Figure 5.

Inhibition of hIAPP fibril formation by EGCG. (a) Positive ion ESI mass spectrum showing binding of EGCG (added at 500 μM to 50 μM peptide) to both the 2+ (orange) and 3+ (purple) charge state ions of hIAPP monomer. Stoichiometry of binding is shown by color: 1:1 inhibitor molecule bound to an IAPP monomer is highlighted in green, 2:1 in pink, and 3:1 in blue.

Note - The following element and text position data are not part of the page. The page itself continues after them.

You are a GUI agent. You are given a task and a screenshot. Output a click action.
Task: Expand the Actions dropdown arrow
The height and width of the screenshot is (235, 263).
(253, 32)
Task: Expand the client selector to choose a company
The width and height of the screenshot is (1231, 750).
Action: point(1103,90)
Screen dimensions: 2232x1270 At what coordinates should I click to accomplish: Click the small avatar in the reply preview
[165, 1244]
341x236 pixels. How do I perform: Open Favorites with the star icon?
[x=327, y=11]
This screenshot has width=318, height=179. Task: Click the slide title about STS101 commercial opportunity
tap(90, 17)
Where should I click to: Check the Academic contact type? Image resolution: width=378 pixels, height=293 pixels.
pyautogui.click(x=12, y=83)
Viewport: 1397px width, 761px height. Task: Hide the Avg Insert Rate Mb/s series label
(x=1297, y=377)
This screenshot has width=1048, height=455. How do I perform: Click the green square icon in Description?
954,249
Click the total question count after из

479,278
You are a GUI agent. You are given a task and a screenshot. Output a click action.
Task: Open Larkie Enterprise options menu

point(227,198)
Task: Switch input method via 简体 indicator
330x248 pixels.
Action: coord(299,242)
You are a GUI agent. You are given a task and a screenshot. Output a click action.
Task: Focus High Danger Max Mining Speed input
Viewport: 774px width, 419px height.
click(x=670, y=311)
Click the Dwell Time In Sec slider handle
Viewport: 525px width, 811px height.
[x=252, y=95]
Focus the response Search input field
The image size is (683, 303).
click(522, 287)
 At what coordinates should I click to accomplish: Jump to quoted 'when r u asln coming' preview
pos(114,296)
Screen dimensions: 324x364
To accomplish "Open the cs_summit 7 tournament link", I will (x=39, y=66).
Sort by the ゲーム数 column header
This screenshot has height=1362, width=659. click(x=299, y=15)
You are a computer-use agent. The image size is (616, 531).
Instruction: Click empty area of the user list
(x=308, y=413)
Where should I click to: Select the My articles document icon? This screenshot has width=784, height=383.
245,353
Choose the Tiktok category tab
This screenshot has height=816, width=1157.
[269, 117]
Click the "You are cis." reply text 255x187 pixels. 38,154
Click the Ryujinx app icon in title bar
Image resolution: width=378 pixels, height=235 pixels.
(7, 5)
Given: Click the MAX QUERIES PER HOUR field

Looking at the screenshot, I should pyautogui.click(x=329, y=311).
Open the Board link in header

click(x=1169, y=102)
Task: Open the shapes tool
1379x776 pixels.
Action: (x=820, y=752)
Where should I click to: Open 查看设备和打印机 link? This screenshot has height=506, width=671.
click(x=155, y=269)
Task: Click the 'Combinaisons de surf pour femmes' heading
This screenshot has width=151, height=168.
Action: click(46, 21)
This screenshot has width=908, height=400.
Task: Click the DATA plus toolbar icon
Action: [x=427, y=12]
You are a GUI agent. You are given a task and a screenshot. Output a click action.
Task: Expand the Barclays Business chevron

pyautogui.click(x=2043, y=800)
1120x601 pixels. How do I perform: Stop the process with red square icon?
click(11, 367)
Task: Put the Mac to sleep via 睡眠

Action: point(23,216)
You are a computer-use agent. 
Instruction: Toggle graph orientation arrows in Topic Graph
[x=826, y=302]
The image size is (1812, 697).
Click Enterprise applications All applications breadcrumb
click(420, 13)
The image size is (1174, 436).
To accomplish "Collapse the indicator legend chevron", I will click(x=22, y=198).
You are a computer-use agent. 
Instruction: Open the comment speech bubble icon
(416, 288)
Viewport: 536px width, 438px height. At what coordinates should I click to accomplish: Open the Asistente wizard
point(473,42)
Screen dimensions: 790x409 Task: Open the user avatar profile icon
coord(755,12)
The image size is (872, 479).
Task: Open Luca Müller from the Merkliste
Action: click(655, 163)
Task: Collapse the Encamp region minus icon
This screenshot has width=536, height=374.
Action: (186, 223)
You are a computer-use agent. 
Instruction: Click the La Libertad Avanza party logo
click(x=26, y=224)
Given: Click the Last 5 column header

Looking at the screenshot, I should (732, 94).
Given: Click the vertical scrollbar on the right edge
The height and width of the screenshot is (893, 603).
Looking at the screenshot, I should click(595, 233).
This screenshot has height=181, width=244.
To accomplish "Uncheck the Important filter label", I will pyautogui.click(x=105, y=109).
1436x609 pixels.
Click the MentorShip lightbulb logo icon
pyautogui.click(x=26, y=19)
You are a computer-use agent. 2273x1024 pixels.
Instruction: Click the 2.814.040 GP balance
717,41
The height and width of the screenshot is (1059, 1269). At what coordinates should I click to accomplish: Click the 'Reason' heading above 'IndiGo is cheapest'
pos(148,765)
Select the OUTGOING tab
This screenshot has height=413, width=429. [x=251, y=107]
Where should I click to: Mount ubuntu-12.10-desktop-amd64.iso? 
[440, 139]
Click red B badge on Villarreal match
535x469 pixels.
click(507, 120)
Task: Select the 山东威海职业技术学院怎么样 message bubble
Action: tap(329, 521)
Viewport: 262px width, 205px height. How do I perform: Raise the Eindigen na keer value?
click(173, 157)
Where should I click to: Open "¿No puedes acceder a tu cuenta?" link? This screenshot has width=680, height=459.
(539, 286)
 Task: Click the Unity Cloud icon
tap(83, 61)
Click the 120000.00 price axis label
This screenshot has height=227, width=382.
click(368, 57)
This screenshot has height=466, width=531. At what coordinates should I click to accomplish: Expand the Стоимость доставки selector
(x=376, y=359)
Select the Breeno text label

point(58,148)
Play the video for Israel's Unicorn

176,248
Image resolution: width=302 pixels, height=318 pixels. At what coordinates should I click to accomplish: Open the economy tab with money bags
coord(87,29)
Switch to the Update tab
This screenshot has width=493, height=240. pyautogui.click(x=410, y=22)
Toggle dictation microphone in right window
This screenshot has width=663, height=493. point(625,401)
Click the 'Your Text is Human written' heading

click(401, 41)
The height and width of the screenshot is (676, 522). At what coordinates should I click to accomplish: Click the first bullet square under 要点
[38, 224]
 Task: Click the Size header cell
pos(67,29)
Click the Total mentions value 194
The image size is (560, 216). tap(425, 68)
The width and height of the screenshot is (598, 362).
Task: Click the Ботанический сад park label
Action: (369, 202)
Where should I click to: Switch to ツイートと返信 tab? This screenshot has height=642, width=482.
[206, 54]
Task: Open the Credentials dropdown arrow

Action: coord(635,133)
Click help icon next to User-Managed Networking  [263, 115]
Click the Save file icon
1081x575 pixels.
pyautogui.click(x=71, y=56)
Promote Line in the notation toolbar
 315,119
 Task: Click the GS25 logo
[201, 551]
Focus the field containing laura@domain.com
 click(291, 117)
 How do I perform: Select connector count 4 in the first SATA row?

EGCG is shown as an inset. (b) ThT fluorescence intensity of hIAPP (black) (50 μM peptide, 20 mM ammonium acetate buffer, pH 6.8, 37 °C, 600 rpm) with increasing EGCG:hIAPP molar ratios: 0.1:1 (pink), 1:1 (orange), and 10:1 (blue). (c) ESI-IMS-MS driftscope plots of hIAPP oligomers formed in the presence of (i) 0.1:1, (ii) 1:1, and (iii) 10:1 molar ratios of EGCG:peptide monomer at t = 5 h. The number of EGCG molecules bound to each species is shown as a colored dot. (d) Negative stain TEM images of hIAPP incubated with (i) 0.1:1, (ii) 1:1, and (iii) 10:1 molar ratios of EGCG for 5 days (37 °C, 600 rpm). (iv) hIAPP fibrils alone and aggregates formed when a 10-fold molar excess of EGCG:hIAPP is added to preformed hIAPP fibrils after 5 h (v) and 24 h (vi). Scale bar is 100 nm.